■ Saved entries

==========

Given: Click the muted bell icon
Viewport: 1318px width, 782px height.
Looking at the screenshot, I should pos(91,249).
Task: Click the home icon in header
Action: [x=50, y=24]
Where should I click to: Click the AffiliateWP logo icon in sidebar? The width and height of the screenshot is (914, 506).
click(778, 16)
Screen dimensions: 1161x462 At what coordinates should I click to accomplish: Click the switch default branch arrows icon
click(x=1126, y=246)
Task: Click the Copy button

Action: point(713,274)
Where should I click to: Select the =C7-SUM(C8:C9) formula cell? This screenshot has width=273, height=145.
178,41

==========

■ Work required
What must be transcribed is the run of lines from the one containing "Where should I click to: Click" to the last line of the data above, inclusive, and only that.

■ Answer for the task
Where should I click to: Click the AffiliateWP logo icon in sidebar? The width and height of the screenshot is (914, 506).
click(778, 16)
Screen dimensions: 1161x462 At what coordinates should I click to accomplish: Click the switch default branch arrows icon
click(x=1126, y=246)
Task: Click the Copy button

Action: point(713,274)
Where should I click to: Select the =C7-SUM(C8:C9) formula cell? This screenshot has width=273, height=145.
178,41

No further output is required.